Intellectuals like Stephen Hawking and Elon Musk increasingly worry about an apocalyptic world awaiting in the not-too-distant future, when automation replaces all human work (and, in time, artificial intelligence displaces humanity). A new UK study finds the robots may have found an ally: a higher minimum wage.
A looming increase in the minimum wage will likely result in a robots replacing a growing number of workers, according to the Institute for Fiscal Studies (IFS).
The UK’s minimum wage – the National Living Wage (NLW) – will rise from £7.50 today to £8.50 ($11.50 U.S.) by 2020.
The IFS has surveyed the jobs likely to be paid minimum wage and measured the “routine task intensity” (RTI) of each one. As you may expect, RTI is higher for menial labor and lower for occupations that require judgment and decision-making.
The increase is unlikely to harm waiters, bartenders, or those involved in care professions, the report states.
“But those set to be brought within the minimum wage net in 2020 are more than twice as likely to be in the ten per cent most ‘routine’ occupations – such as retail cashiers and receptionists – as those who were directly affected by the minimum in 2015,” the IFS warns. “This kind of work tends to be easier to ‘automate.’”
It is not difficult to understand. Owners hire employees to perform tasks necessary to earn a profit. The higher their wage floor, the more tempting it is to invest in automatons who do not take breaks, go on strike, or get surly with the customers.
Thus, the unemployment rate rises as the minimum wage ticks up. The Labour Party’s proposal to raise the minimum wage to £10 (about $13.50 U.S.) “would bring even more employees in more automatable jobs into the minimum wage net,” the report states.
This is true across the transatlantic space. Theory will soon give way to reality in the United States, where California has just raised the state minimum wage to $11 an hour for businesses with more than 25 employees. When that rate reaches $15 an hour in 2023, it will cost 400,000 jobs, according to a study from the Employment Policy Institute (EPI).
EPI found that every 10 percent rise in the minimum wage reduces employment by two percent – or five percent for low-wage workers.
If the harm disproportionately hits those at the lower end of the wage scale, it also hurts those already living in pockets of economic stagnation. Canada’s Fraser Institute found that Ontario’s $15 minimum wage would have “severe effects” on those who live in “economically weaker regions” – that is, those whose communities are already suffering the most, presumably the ones the increase was intended to help.
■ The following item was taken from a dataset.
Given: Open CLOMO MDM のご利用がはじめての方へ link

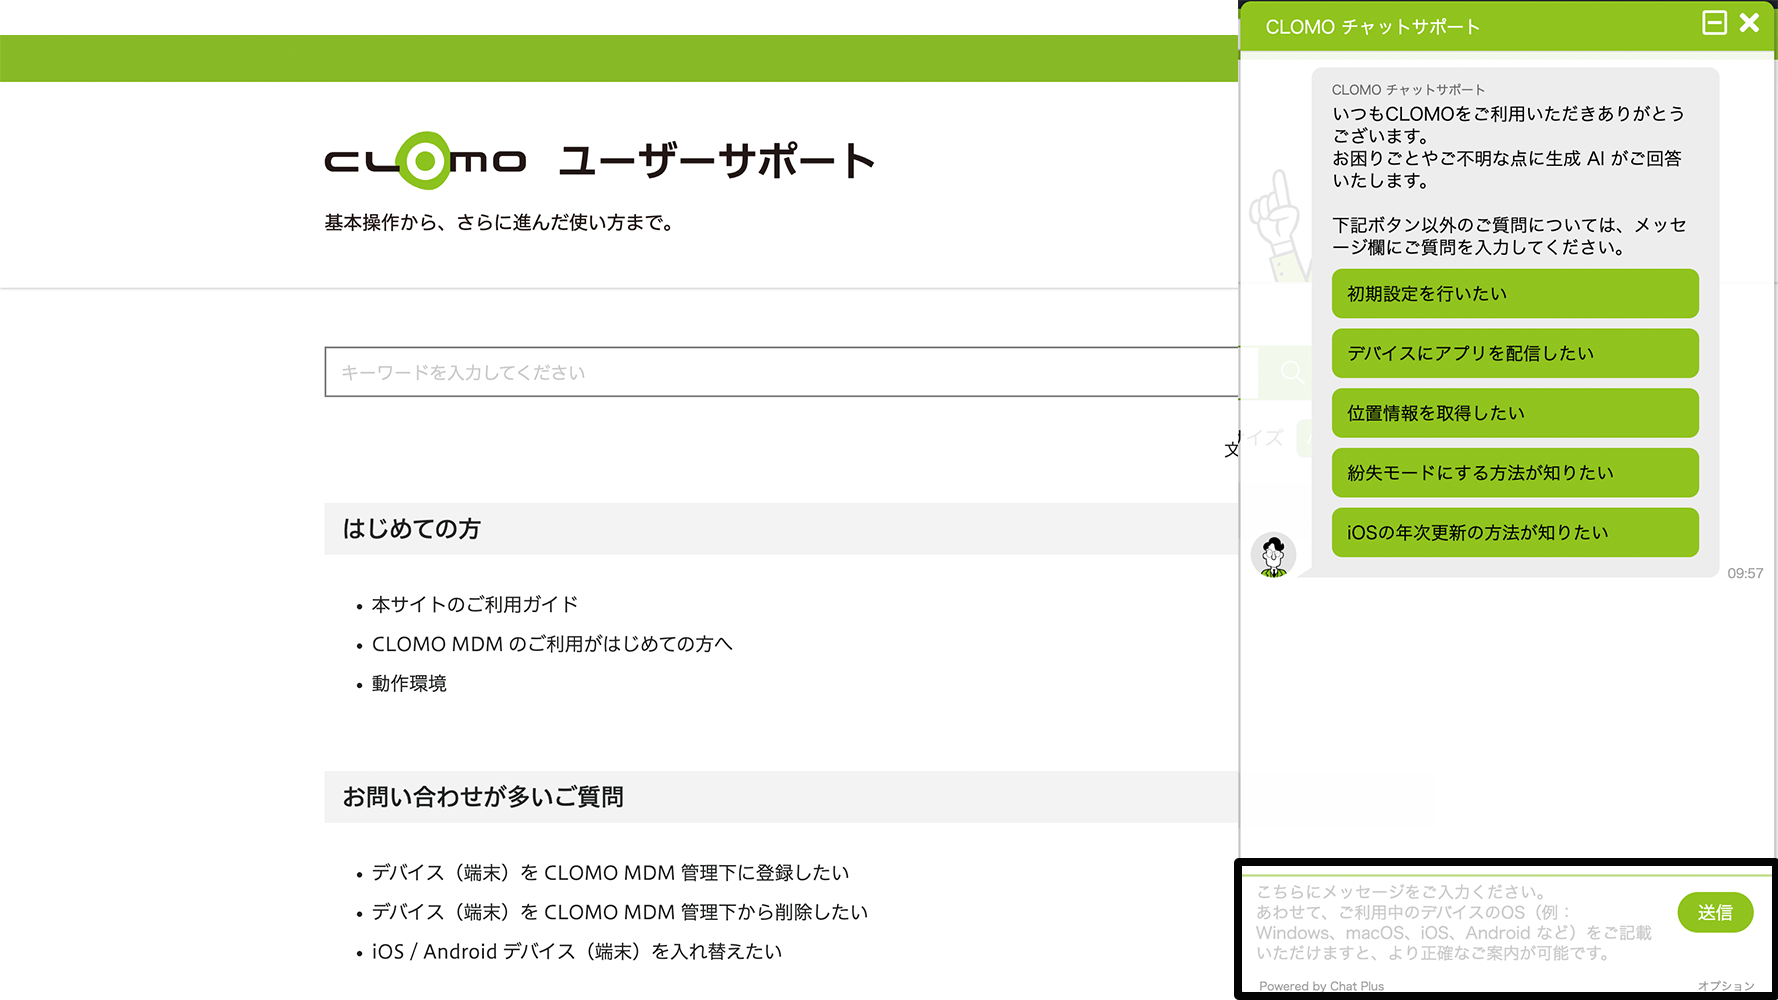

Further, workers often face a panoply of impoverishing progressive policies. The “fight for 15” is usually conjoined with demands for steeper taxes on “the rich” to fund more generous public benefits. But the welfare state’s cost is seldom confined to the affluent, Dr. Madsen Pirie of the UK’s Adam Smith Institute explained in November:
The problem for the low-paid is not so much that employers pay too little, but that the government takes too much. At a mere £8,164 [or $11,050 U.S.] per annum, the government starts charging National Insurance at 12 percent. At only £11,500 [$15,563 U.S.] per year it starts charging income tax at 20 percent. Add the amount the government takes in VAT, insurance taxes, stamp duty, airport departure tax, fuel duty, alcohol duty and tobacco tax, and it adds up to a huge slice of a low-paid persons’ earnings.
Nonetheless, well-meaning Christian and Jewish clergy continue to protest for a $15 minimum wage in the United States as a matter of “justice.” Surely, the “robot apocalypse” is not the Parousia they hoped to bring to pass.
Automation is far from an unbridled negative. In time, it will create new breakthroughs, professions, and vocations in which human beings may exercise their gifts. But in the meantime, poorer workers in less attractive areas lose out.
This is another example of interventionist economic policies inspired by the best of intentions hurting the most vulnerable people.
Rev. Ben Johnson is Senior Editor at the Acton Institute.